* _REQUIREMENT_: The answer must be an exact transcription of the lines below from the first through the one containing "The width and height of the screenshot is (1016, 448).", with the pictures left out; please add nothing else.

(Records from a data source)
*** Begin section ***
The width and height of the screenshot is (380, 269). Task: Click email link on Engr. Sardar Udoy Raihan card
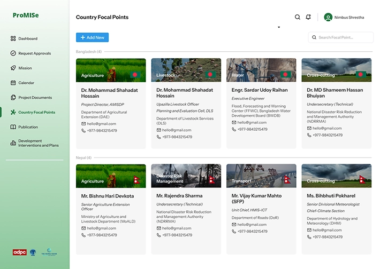coord(252,123)
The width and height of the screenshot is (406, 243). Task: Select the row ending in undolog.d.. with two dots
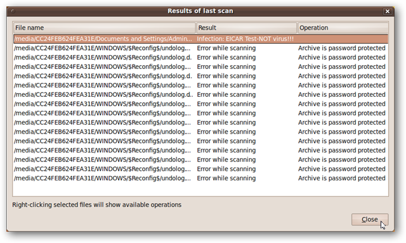pos(200,95)
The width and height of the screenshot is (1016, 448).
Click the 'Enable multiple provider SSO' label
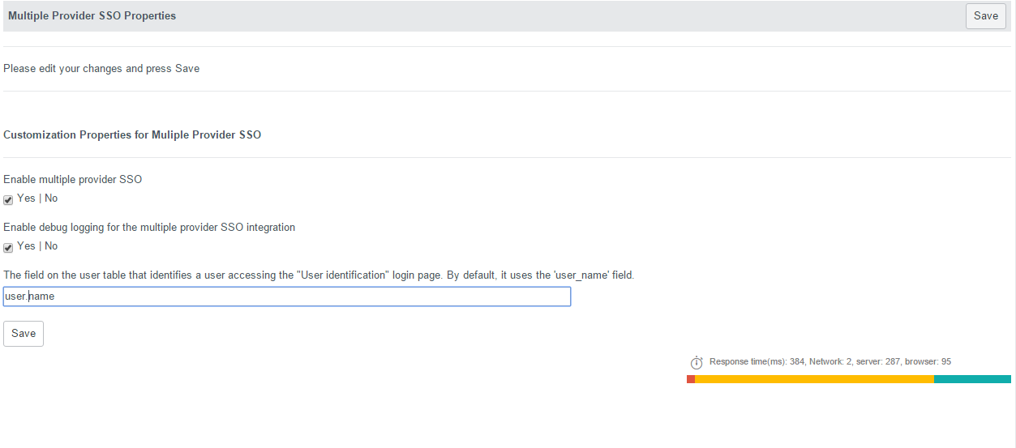pyautogui.click(x=73, y=180)
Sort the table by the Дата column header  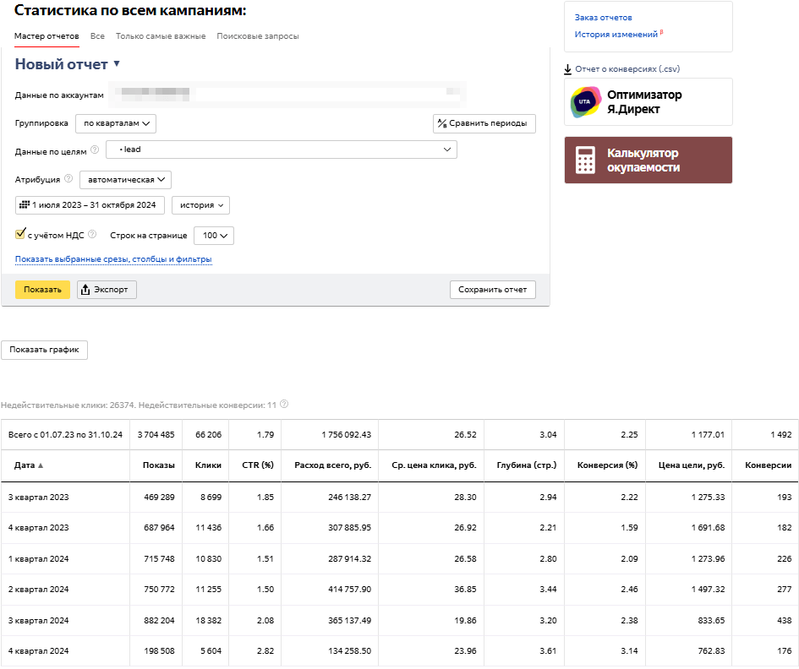pos(26,465)
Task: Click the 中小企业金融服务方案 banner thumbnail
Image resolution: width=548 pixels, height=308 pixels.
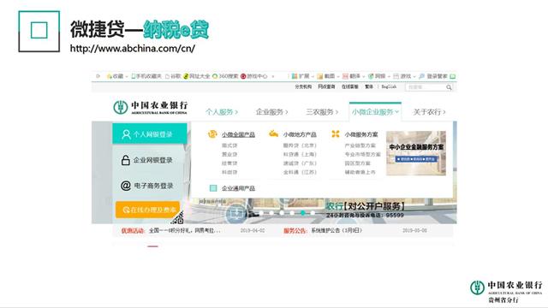Action: tap(416, 153)
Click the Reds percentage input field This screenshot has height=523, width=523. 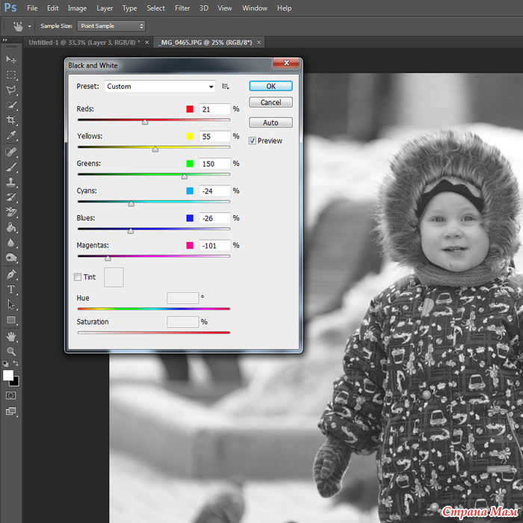point(214,109)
*** End section ***
* _OUTPUT OF THE EXERCISE_:
The width and height of the screenshot is (380, 269). Task: Click email link on Engr. Sardar Udoy Raihan card
coord(252,123)
The width and height of the screenshot is (406, 243). Task: Select the row ending in undolog.d.. with two dots
pos(200,95)
The width and height of the screenshot is (1016, 448).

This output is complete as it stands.